The final multivariate model indicated that current smoking, a higher number of sexual partners, and past pregnancy were independently associated with young age at first intercourse (Table 3). In addition, women with younger age at sexual debut were more likely to have bisexual experience and to have used the contraceptive pill. Adjusting for age did not substantially affect the model.
Contraception and pregnancy
A total of 92.7% (95% CI, 90.1-94.5%) women reported usage of any type of contraception, with the contraceptive pill and condoms being the most common ones (Table 2). 10.8% (95% CI, 8.7-12.9%) of the participants had ever used a vaginal ring and 1.5% (95% CI, 0.6-2.3%) an implant. Overall, 80.8% (95% CI, 77.9-83.4%) of women stated that they would always use condoms during a one-night stand. However, the probability of consistent condom use decreased with an increasing number of a woman's lifetime sexual partners (p-value <0.01). The proportion of women with a previous pregnancy and who delivered a child was 8.6% (95% CI, 6.6-10.4%) and 5.6% (95% CI, 4.0-7.2%), respectively.
HPV vaccine uptake
Two hundred thirty-four out of 772 participants (30.3%, 95% CI, 27.1-33.7%) with information on HPV vaccination status received at least one dose of an HPV vaccine and 206 (26.7%, 95% CI, 23.6-29.9%) received the full course. Statistically, vaccinated women were significantly younger than unvaccinated women (mean age, 21.5 years (SD = 1.5) vs. 23.0 years, (SD = 1.4), p-value <0.01). Fifty-six (30.1%, 95% CI, 23.6-37.2%) out of 186 women received the first dose of vaccination before their first intercourse. Nineteen (3.5%, 95%, 2.1-5.5%) out of 538 unvaccinated women reported that they were still planning to receive the HPV vaccine. All of these women, except one, already had had their sexual debut.
In multivariate analysis HPV vaccine uptake was independently associated with younger age and a higher educational status. Vice versa, active smoking and migrant background were associated with a lower chance of being vaccinated (Table 4).
In this study, more than 70% of women experienced their first intercourse before age of 17, but less than 5% before age of 14. Factors strongly associated with younger age at first intercourse were a high number (≥ 7) of sexual partners during lifetime, current smoking and a past pregnancy. HPV vaccine uptake was higher in women with higher educational status, whereas uptake was lower in smokers and in women with a migrant background.
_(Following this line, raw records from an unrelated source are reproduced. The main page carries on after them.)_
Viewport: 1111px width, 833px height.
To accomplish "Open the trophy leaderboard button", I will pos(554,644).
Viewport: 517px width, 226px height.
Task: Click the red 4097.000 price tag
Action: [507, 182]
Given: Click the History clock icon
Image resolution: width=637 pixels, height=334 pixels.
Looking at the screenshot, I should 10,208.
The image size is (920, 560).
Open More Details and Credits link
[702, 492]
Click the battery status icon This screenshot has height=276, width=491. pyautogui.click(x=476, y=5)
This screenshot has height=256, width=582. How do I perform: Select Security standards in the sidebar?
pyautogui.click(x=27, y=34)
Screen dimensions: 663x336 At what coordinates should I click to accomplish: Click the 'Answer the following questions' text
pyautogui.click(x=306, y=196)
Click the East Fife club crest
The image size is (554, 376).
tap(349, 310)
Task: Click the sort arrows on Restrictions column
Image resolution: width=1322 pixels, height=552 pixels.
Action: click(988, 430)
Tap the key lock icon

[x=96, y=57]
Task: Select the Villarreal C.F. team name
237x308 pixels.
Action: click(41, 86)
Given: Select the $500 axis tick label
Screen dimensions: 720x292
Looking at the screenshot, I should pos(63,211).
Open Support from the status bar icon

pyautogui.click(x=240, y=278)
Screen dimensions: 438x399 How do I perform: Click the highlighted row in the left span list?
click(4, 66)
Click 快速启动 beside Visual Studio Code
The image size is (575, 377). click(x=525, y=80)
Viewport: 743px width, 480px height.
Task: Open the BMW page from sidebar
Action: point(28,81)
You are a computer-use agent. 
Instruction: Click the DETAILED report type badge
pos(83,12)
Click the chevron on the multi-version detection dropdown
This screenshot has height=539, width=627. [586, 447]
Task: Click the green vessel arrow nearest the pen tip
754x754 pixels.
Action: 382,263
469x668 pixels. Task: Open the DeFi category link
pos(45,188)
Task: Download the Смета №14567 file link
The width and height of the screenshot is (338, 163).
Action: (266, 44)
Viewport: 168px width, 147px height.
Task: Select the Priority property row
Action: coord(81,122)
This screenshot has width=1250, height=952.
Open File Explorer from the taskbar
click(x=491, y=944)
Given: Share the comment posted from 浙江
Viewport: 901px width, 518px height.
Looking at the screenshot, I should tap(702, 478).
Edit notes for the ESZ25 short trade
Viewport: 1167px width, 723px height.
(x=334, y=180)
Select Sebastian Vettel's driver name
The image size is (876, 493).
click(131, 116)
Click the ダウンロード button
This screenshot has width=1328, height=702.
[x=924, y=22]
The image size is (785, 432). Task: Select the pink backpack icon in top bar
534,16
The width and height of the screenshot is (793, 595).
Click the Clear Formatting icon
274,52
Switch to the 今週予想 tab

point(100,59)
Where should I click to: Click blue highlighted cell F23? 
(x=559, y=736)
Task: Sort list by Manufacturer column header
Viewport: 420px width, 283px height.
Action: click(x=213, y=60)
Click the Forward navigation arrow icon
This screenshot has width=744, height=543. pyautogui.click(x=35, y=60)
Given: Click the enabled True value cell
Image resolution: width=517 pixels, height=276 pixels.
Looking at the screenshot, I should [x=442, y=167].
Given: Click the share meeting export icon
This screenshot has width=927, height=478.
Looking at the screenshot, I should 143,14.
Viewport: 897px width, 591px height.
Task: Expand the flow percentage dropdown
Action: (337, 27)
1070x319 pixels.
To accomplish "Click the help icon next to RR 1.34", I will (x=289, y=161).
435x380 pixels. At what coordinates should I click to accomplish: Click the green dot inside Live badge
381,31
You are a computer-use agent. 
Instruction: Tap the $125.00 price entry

National data about sexual behavior in young adults is scarce in Germany. To optimize prevention strategies against sexually transmitted infections, these data is urgently needed. Our results on age at first intercourse are comparable with data obtained in other studies: Crochard et al. reported results from seven European countries where the majority of young women experienced sexual debut between 15 and 18 years (1st to 3rd quartile); less than 5% of girls in this study (4.6% in our study) were younger than 14 years . In a large population-based study in four Nordic countries conducted 2004–2005, Jensen and colleagues found that 2.7% ─ 4.7% of women aged 18 to 25 years had experienced sexual debut at, or before age of 13 years, and 10.6% ─ 16% before the age of 15, respectively . Finally, a representative survey on youth sexuality among 14 to 17-year-olds in Germany in 2009 revealed that 66% of girls have had first sexual intercourse before the age of 18 (74% in our study) and 7% before the age of 15 (17% in our study) .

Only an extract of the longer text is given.